Thank you!!! Thank you!!! My hat goes off to you in appreciation!!!

:dance:

Now, we have official information on Shanghai and on Moscow in this thread that I created!!! What's next? Seoul? Sampa? :cheers:

So, for all buildings over 10 floors, there are 12,125 residential buildings that are officially accounted for. After adding 25% on top of that yields 15,000 buildings, then plus 2,000 more commercial buildings for a grand total of 17,000 skyscrapers over 10 floors! I know this is not 100% official, but at least we have a much more accurate estimate! 

If that many of them in the outskirts are all 25 floors, then it should really boost the average height, perhaps yielding a score close to or higher than Shanghai using my "Massiveness" algorithm, even if I do not split up the wide buildings into 5 sections!

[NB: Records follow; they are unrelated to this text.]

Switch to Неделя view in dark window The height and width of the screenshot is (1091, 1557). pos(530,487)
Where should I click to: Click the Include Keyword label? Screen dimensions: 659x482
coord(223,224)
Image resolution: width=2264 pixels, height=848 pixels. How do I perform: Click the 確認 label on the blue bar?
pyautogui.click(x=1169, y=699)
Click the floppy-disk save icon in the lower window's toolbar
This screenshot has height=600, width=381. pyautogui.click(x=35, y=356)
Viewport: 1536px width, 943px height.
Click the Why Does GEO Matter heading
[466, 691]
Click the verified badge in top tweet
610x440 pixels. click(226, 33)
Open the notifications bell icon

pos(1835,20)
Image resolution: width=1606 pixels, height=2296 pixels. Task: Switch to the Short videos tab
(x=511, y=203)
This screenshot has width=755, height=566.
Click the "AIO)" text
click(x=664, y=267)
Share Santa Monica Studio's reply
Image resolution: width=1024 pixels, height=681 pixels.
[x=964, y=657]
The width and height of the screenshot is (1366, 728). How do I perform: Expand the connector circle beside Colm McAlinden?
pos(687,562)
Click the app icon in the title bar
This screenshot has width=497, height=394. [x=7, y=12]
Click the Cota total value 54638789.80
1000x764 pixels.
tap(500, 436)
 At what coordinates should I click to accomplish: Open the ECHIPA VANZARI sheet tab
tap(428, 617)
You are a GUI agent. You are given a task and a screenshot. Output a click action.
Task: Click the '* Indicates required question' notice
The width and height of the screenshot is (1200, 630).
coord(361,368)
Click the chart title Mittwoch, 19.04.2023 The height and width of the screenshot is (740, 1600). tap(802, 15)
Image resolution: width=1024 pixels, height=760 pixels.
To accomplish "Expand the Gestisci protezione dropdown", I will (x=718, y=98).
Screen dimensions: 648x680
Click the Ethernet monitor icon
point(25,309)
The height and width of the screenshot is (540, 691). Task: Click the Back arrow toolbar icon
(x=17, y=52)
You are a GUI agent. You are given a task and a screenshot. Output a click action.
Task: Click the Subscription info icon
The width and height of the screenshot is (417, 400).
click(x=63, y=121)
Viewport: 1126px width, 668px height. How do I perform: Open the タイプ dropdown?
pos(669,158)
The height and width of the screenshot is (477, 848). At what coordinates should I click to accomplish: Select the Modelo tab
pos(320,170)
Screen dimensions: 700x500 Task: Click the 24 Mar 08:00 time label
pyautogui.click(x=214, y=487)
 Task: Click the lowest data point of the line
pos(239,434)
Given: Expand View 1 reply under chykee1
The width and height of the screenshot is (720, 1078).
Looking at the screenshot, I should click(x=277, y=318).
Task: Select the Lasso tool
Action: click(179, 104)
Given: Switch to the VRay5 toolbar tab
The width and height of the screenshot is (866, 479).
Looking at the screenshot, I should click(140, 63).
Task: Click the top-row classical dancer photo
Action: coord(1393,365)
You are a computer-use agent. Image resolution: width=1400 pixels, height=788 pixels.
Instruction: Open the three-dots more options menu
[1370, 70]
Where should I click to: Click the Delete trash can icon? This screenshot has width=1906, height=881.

Here's *Shanghai* by comparison, from 2008:



oliver999 said:


> i have most authority shanghai highrises amount, by shanghai statistics bereau:
> http://www.stats-sh.gov.cn/2003shtj/tjnj/nj09.htm?d1=2009tjnj/C1004.htm
> in 2008,shanghai has highrises(above) 8 storey :16109
> above 30 storey:847
> 20-29 storey:2763
> 16-19 storey:3493
> 11-15storey:6978


I think Moscow already beats Shanghai in the 16-22 floors category with nearly 5,000 accounted-for residential buildings, before adding the commercial buildings or those new 25-floors in the outskirts!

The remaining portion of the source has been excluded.